=== About this exercise ===
Only one stretch of the data below should be repeated: the lines from the line containing "Where should I click to: Expand the Commercial" through the line containing "Given: Click 'Process", inclusive, exactly as they are.

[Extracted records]

________________________

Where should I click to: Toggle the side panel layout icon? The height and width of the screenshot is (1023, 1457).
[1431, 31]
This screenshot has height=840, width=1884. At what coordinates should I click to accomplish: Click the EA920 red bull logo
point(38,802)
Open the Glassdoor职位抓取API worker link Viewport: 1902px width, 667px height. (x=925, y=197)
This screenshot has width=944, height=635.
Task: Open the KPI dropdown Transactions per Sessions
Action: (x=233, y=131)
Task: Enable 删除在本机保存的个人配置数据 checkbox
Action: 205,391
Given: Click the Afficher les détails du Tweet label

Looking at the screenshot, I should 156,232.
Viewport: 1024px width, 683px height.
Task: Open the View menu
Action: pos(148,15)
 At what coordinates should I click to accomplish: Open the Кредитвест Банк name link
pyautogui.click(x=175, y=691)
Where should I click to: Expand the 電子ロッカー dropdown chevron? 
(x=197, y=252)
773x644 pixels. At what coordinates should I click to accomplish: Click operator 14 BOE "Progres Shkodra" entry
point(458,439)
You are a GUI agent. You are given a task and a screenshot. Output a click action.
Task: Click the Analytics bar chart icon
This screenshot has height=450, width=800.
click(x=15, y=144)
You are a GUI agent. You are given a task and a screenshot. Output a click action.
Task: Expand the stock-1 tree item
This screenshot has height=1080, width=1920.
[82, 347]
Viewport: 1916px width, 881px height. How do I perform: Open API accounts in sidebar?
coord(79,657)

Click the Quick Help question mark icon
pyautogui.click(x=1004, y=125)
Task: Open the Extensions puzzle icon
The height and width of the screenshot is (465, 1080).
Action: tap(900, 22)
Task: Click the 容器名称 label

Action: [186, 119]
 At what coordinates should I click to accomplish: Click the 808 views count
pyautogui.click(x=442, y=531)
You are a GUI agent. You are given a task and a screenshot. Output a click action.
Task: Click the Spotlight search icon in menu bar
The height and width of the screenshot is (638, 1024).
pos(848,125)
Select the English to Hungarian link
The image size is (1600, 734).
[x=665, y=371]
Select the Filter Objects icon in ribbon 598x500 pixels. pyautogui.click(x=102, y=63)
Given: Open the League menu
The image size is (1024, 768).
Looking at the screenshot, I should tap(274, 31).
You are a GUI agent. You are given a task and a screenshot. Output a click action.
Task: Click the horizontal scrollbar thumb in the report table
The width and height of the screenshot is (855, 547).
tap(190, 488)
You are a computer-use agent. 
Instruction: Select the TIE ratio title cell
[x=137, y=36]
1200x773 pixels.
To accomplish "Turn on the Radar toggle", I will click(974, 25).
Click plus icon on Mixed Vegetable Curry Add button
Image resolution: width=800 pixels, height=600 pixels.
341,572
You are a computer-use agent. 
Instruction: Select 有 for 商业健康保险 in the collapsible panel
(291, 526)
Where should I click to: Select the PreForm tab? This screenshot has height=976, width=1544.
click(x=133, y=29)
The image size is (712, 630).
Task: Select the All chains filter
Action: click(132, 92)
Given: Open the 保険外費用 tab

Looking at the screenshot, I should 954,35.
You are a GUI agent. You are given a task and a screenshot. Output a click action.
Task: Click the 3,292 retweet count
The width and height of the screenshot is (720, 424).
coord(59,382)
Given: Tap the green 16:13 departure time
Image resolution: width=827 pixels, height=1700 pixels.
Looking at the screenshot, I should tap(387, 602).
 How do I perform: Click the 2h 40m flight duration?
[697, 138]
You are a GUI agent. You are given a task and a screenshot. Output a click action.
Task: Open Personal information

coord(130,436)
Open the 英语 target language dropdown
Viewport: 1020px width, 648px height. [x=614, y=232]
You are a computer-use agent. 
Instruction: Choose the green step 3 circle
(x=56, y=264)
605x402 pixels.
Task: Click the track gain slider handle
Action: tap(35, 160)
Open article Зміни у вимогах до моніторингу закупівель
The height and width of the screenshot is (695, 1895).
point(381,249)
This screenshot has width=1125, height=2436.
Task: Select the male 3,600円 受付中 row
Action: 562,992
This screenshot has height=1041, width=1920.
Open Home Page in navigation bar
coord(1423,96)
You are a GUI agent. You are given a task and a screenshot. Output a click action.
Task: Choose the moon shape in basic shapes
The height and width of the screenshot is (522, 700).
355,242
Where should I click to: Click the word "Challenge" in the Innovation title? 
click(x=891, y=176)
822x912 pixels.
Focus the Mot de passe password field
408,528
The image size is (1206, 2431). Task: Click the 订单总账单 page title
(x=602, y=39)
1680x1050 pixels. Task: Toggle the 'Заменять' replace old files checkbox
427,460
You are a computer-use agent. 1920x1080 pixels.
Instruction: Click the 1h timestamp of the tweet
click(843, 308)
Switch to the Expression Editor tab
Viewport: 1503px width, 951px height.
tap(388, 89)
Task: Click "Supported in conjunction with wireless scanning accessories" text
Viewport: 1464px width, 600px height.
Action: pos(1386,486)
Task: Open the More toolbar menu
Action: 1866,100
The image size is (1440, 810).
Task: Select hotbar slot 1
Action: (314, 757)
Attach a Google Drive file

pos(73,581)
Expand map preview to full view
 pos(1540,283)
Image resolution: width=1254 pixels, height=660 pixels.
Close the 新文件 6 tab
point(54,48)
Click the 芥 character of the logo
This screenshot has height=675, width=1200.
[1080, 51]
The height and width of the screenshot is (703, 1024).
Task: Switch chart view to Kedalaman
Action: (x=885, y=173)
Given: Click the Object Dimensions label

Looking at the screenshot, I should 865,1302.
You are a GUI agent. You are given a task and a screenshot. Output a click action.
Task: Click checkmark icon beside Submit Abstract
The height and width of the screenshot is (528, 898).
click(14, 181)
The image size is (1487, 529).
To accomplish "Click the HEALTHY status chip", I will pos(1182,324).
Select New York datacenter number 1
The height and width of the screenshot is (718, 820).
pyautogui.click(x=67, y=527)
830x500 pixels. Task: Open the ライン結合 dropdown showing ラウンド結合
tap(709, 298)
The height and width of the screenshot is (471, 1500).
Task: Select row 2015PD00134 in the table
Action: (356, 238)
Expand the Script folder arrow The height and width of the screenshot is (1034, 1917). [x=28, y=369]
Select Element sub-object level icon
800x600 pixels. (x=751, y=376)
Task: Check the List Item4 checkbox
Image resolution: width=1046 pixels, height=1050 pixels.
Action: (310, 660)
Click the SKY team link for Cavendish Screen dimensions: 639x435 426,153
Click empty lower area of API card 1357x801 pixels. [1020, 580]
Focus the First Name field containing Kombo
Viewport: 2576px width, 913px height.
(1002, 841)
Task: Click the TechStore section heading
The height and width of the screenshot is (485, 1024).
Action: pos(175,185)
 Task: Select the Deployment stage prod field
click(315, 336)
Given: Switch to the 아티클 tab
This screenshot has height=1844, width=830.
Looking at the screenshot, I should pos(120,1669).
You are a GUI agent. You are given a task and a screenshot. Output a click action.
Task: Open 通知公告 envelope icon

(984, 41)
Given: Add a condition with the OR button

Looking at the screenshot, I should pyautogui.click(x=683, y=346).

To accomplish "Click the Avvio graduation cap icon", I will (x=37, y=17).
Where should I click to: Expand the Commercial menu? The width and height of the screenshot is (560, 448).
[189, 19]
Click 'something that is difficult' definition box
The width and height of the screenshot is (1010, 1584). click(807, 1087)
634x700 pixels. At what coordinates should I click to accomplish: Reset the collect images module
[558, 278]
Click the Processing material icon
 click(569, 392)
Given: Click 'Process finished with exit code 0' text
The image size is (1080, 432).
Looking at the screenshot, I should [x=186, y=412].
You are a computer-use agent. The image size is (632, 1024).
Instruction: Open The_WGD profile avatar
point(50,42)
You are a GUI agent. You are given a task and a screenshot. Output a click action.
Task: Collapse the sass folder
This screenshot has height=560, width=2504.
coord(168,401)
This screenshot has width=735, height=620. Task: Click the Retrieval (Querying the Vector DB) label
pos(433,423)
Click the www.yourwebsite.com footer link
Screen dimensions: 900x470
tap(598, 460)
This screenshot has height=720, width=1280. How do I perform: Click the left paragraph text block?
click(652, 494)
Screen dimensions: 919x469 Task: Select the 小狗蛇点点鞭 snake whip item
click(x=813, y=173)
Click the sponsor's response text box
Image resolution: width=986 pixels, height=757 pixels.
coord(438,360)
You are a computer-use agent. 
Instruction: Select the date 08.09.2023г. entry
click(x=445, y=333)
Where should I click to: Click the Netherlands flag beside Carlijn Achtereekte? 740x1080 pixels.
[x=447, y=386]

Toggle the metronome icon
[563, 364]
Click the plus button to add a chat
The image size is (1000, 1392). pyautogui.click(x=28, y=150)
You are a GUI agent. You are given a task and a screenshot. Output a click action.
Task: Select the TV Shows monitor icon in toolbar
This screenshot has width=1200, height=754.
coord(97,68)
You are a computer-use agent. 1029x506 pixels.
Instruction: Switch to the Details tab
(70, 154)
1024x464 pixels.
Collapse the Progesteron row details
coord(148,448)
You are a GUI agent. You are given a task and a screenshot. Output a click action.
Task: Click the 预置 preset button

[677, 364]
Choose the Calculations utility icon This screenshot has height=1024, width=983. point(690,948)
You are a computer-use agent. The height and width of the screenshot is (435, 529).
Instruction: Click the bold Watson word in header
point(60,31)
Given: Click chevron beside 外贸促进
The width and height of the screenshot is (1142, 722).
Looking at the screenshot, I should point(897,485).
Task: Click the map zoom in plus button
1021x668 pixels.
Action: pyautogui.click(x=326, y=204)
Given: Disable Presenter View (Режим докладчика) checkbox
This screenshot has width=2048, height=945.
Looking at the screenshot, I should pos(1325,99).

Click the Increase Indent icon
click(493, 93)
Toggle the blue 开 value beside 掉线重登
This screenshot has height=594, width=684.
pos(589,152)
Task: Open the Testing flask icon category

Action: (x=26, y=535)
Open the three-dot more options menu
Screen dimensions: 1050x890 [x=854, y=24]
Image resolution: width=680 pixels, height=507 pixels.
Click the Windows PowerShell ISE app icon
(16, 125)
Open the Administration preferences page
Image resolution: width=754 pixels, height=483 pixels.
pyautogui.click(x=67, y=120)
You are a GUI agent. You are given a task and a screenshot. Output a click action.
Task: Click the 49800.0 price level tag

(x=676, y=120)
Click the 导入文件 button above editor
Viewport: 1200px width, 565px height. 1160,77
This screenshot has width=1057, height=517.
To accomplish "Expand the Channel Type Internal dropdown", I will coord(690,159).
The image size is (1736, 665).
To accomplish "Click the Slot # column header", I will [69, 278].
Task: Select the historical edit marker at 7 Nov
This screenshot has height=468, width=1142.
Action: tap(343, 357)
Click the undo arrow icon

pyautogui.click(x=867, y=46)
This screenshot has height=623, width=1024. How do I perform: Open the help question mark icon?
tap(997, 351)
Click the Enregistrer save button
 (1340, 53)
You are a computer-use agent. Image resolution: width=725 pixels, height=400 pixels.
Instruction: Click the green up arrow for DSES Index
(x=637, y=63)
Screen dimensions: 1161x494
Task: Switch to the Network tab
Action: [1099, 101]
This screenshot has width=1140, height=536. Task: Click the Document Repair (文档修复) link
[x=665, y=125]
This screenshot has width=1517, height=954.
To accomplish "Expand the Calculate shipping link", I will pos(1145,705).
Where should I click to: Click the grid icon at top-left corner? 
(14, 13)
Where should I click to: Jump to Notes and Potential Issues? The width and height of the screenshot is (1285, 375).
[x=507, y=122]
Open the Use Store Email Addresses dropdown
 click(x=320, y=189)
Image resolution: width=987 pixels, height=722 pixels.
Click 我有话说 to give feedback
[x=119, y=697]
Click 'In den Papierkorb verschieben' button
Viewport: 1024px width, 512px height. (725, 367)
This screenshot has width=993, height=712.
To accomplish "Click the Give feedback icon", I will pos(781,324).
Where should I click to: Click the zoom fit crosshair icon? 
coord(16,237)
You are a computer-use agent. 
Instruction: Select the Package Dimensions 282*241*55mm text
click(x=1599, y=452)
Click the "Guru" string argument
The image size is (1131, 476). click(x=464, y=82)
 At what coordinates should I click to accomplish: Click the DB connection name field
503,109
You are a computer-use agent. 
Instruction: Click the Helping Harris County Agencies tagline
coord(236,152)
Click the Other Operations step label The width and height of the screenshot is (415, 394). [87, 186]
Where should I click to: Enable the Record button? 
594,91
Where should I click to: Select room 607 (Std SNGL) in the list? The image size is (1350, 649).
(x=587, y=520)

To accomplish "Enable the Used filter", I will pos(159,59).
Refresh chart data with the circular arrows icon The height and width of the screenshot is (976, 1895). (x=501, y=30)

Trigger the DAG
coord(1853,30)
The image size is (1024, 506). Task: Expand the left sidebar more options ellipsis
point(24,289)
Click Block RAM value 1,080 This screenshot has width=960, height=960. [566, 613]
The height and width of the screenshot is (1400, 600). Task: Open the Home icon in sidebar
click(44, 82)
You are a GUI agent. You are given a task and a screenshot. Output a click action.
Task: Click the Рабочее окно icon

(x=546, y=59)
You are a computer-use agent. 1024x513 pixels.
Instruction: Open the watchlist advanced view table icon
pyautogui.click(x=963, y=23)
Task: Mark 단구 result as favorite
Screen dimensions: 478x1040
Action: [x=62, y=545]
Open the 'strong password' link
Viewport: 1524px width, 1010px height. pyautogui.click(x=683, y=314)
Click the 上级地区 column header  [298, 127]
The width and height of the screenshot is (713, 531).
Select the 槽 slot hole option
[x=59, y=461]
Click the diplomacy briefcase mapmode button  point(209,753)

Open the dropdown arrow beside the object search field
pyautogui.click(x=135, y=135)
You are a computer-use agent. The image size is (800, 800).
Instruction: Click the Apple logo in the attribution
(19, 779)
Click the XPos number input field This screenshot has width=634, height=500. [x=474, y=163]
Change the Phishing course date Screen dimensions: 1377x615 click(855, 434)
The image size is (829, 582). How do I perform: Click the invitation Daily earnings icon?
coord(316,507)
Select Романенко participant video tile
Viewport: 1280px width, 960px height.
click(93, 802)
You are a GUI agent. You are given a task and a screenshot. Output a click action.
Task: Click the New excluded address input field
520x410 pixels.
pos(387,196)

________________________

=== Response for this exercise ===
Where should I click to: Expand the Commercial menu? The width and height of the screenshot is (560, 448).
[189, 19]
Click 'something that is difficult' definition box
The width and height of the screenshot is (1010, 1584). click(807, 1087)
634x700 pixels. At what coordinates should I click to accomplish: Reset the collect images module
[558, 278]
Click the Processing material icon
 click(569, 392)
Given: Click 'Process finished with exit code 0' text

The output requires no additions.